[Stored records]
══════════════════════════════

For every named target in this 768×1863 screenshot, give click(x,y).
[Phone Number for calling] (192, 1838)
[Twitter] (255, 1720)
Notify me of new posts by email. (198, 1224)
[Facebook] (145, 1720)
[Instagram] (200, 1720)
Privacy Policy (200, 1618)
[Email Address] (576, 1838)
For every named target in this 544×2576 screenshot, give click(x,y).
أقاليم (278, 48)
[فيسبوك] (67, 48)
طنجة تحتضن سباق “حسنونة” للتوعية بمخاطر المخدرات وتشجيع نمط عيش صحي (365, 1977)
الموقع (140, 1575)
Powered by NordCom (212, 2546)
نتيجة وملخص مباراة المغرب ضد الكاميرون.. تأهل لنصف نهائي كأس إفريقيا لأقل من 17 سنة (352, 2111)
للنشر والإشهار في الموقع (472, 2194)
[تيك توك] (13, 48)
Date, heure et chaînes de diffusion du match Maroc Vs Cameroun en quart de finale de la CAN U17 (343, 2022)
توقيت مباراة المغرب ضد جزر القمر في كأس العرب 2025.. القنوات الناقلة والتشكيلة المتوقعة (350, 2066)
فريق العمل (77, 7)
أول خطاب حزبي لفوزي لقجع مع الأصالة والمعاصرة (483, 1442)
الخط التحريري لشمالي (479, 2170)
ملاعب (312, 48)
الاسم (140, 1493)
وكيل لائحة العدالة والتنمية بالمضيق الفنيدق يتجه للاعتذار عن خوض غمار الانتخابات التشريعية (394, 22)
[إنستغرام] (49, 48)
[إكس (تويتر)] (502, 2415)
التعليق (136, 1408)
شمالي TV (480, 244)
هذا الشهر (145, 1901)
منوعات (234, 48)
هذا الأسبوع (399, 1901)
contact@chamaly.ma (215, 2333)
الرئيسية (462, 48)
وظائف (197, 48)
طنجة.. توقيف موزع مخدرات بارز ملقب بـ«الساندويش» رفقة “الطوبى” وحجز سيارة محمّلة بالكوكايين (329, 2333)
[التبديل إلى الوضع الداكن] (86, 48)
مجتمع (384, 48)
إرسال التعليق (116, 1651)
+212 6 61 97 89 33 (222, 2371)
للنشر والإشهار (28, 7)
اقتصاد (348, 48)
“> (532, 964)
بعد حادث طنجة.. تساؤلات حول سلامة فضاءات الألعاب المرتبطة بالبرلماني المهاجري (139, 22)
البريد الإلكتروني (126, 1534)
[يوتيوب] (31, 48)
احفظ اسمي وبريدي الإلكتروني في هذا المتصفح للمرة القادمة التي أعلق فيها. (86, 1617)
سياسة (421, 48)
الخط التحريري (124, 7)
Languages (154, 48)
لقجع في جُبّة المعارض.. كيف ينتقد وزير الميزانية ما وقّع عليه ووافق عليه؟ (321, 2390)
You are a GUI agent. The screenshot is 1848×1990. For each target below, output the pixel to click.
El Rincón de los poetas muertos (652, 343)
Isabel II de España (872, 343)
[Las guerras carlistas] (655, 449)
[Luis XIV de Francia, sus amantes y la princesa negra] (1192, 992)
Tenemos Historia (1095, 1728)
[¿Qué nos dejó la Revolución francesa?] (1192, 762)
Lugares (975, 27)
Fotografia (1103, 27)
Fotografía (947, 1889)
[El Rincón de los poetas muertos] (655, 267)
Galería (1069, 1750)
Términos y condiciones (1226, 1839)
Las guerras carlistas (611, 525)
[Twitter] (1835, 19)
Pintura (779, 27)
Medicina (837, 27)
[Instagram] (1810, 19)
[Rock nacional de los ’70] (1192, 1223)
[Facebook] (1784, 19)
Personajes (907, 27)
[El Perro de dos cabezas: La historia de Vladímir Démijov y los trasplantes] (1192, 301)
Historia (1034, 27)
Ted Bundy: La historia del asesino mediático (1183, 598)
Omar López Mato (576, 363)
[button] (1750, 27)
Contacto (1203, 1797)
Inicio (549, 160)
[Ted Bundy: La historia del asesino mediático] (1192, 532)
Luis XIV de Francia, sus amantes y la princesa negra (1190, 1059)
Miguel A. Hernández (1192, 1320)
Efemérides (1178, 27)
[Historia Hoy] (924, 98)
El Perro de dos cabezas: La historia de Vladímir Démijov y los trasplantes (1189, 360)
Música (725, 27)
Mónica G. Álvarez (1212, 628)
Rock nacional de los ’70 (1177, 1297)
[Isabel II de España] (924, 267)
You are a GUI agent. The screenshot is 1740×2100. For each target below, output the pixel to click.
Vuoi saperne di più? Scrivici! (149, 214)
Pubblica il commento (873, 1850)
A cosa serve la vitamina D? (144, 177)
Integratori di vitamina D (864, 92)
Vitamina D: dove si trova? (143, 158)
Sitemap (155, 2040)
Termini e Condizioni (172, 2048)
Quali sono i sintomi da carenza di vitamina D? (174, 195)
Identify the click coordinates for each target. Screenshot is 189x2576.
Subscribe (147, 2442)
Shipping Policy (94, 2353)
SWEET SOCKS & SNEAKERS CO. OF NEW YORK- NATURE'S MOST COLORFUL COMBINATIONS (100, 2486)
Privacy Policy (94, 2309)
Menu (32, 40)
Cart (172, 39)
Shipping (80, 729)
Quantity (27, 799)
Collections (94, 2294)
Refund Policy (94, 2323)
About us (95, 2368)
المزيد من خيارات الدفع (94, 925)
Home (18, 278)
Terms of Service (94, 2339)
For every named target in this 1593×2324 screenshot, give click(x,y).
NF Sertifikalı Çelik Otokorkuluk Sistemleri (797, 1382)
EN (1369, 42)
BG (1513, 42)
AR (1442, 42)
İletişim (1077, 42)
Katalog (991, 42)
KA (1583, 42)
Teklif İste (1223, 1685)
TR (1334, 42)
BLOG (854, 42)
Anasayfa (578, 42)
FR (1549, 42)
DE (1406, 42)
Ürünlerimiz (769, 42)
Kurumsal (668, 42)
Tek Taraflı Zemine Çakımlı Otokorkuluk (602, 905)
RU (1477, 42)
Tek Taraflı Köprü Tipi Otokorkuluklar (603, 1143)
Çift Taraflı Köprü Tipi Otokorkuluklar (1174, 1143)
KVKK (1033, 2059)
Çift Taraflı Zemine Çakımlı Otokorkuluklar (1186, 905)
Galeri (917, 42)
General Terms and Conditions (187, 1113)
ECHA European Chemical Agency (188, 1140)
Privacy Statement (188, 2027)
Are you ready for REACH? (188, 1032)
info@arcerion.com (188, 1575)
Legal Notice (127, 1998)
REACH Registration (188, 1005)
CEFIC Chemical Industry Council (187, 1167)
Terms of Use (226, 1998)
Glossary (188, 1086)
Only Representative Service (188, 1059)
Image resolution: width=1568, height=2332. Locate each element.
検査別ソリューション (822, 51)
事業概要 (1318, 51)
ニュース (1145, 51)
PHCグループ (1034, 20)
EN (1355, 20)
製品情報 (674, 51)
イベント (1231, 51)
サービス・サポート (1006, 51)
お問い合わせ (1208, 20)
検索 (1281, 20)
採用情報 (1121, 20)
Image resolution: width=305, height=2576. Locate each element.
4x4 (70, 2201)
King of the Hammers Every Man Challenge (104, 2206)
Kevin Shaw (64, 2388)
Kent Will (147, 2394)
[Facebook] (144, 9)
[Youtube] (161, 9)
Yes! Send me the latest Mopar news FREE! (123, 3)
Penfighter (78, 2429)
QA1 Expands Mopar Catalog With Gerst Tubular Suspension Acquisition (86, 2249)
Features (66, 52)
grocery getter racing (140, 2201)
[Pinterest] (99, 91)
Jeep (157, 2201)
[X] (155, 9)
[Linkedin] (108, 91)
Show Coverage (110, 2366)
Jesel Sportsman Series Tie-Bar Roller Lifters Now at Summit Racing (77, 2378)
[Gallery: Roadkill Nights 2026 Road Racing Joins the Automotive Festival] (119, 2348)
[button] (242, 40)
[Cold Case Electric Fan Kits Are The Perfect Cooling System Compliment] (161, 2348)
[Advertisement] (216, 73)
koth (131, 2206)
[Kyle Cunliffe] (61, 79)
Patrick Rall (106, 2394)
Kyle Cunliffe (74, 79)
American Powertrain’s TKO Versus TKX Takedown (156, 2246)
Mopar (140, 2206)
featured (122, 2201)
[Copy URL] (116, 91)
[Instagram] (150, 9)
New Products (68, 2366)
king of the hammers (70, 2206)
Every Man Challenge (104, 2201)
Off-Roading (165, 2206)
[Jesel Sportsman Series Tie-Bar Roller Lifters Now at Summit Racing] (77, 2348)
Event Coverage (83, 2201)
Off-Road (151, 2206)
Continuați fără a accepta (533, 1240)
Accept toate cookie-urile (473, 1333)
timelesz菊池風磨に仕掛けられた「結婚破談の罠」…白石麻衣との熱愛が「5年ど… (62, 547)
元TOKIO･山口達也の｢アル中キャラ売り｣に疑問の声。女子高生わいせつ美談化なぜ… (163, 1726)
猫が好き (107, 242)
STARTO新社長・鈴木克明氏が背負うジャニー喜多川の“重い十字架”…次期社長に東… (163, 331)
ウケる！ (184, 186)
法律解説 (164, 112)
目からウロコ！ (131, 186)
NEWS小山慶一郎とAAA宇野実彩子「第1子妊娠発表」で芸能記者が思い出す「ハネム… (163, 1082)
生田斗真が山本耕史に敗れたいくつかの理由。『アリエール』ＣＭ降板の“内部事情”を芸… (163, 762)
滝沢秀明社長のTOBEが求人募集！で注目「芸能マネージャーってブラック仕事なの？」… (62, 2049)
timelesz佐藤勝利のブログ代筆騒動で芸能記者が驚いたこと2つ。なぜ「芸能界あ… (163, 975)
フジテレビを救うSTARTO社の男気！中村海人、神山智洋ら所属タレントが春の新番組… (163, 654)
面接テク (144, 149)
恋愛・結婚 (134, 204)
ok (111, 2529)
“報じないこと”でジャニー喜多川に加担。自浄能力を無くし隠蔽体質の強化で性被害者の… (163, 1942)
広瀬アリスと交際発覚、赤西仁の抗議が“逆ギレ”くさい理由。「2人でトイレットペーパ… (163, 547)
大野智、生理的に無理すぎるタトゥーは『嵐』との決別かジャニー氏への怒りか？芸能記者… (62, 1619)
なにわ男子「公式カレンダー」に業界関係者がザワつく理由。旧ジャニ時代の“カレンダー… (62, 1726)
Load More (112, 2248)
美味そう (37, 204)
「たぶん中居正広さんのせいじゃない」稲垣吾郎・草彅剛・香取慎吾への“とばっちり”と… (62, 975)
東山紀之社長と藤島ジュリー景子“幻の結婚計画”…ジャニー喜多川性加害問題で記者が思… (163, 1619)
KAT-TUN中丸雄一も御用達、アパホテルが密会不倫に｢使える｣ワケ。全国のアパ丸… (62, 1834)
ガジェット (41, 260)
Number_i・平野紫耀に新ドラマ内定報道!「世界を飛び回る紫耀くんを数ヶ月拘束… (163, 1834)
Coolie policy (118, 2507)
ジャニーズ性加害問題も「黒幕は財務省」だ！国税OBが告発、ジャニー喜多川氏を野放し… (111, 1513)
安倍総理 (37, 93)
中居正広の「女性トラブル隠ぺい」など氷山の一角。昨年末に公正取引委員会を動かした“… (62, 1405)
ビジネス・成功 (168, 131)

══════════════════════════════

#### Exercise description:
Start with the line above that contains "FR (1549, 42)" and end with the line that contains "KVKK (1033, 2059)". Write out those lines exactly, and only those.

#### Response:
FR (1549, 42)
DE (1406, 42)
Ürünlerimiz (769, 42)
Kurumsal (668, 42)
Tek Taraflı Zemine Çakımlı Otokorkuluk (602, 905)
RU (1477, 42)
Tek Taraflı Köprü Tipi Otokorkuluklar (603, 1143)
Çift Taraflı Köprü Tipi Otokorkuluklar (1174, 1143)
KVKK (1033, 2059)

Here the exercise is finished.